> ACTIVITY
The records that follow must be reproduced in full, with every picture excluded.

(Dataset entries)
————
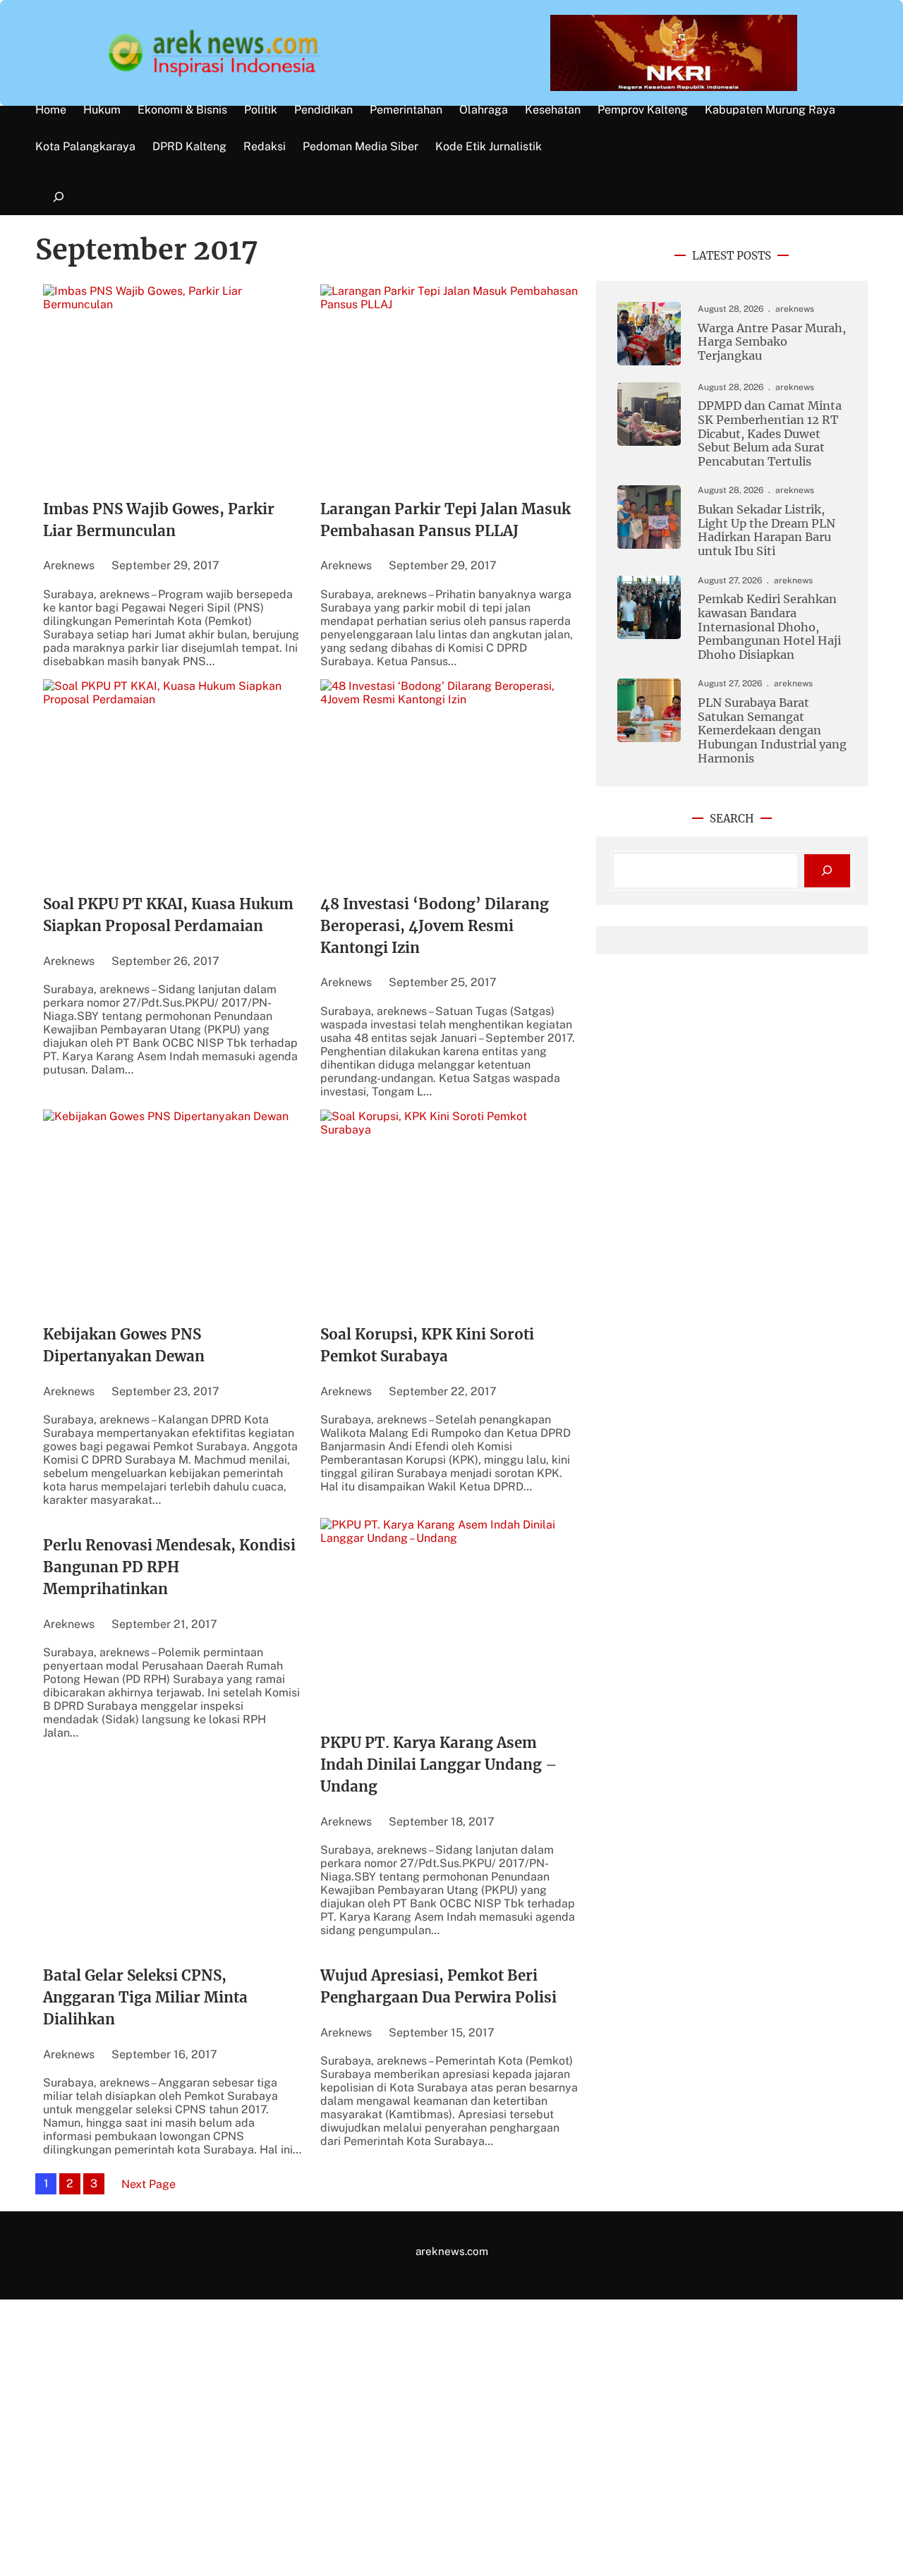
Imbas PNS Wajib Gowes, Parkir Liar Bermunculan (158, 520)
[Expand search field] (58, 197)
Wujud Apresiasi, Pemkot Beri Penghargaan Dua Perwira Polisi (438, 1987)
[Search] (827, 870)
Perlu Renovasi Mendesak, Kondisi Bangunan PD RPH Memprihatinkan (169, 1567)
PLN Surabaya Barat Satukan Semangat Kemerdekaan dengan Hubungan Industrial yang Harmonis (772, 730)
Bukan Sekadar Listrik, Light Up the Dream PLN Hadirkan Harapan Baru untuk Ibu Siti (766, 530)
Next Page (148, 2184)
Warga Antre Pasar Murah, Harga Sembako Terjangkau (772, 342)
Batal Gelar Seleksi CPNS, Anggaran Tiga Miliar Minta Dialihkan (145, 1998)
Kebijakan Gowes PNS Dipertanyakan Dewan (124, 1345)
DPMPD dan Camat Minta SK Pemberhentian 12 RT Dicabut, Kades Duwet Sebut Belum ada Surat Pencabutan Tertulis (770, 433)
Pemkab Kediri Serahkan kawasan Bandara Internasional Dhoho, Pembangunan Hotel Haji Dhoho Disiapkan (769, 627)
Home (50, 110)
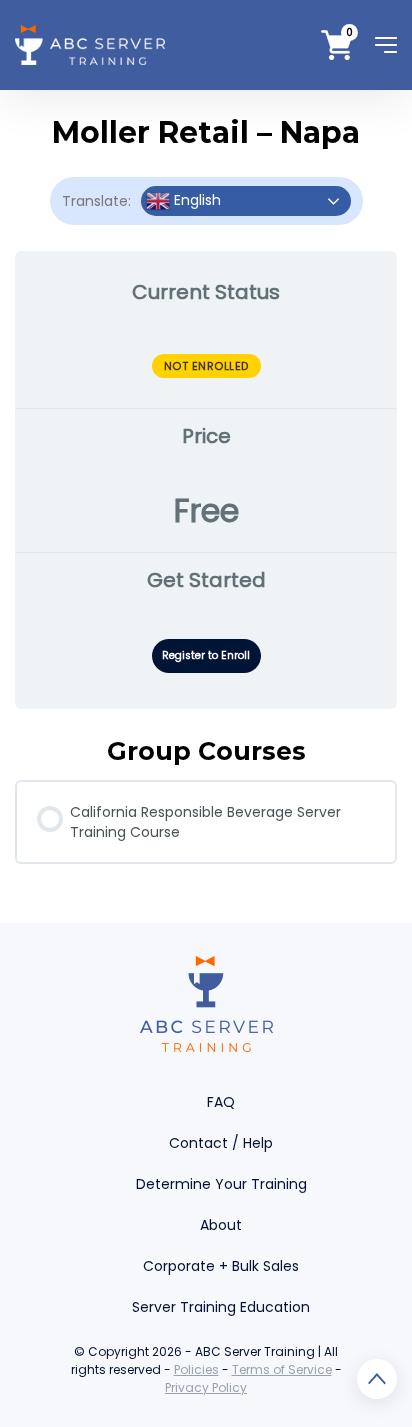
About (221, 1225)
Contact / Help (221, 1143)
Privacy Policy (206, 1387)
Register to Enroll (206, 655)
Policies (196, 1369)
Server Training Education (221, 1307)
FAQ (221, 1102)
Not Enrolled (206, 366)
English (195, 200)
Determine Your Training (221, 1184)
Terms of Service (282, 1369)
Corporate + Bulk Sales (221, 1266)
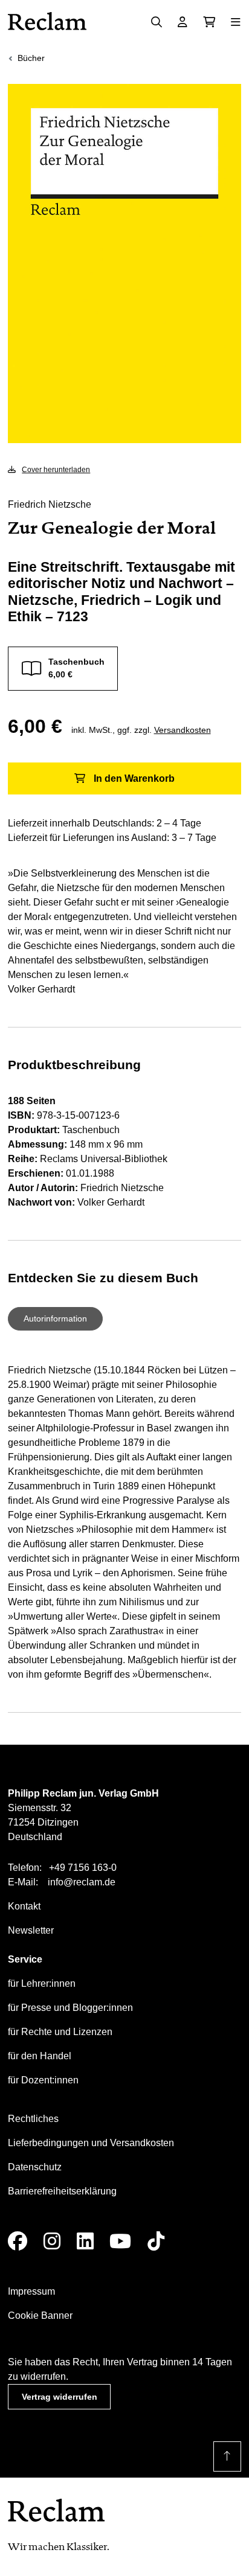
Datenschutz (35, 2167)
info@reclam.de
————
> PROBLEM SOLUTION
Imbas PNS Wajib Gowes, Parkir Liar Bermunculan (158, 520)
[Expand search field] (58, 197)
Wujud Apresiasi, Pemkot Beri Penghargaan Dua Perwira Polisi (438, 1987)
[Search] (827, 870)
Perlu Renovasi Mendesak, Kondisi Bangunan PD RPH Memprihatinkan (169, 1567)
PLN Surabaya Barat Satukan Semangat Kemerdekaan dengan Hubungan Industrial yang Harmonis (772, 730)
Bukan Sekadar Listrik, Light Up the Dream PLN Hadirkan Harapan Baru untuk Ibu Siti (766, 530)
Next Page (148, 2184)
Warga Antre Pasar Murah, Harga Sembako Terjangkau (772, 342)
Batal Gelar Seleksi CPNS, Anggaran Tiga Miliar Minta Dialihkan (145, 1998)
Kebijakan Gowes PNS Dipertanyakan Dewan (124, 1345)
DPMPD dan Camat Minta SK Pemberhentian 12 RT Dicabut, Kades Duwet Sebut Belum ada Surat Pencabutan Tertulis (770, 433)
Pemkab Kediri Serahkan kawasan Bandara Internasional Dhoho, Pembangunan Hotel Haji Dhoho Disiapkan (769, 627)
Home (50, 110)
About (221, 1225)
Contact / Help (221, 1143)
Privacy Policy (206, 1387)
Register to Enroll (206, 655)
Policies (196, 1369)
Server Training Education (221, 1307)
FAQ (221, 1102)
Not Enrolled (206, 366)
English (195, 200)
Determine Your Training (221, 1184)
Terms of Service (282, 1369)
Corporate + Bulk Sales (221, 1266)
Datenschutz (35, 2167)
info@reclam.de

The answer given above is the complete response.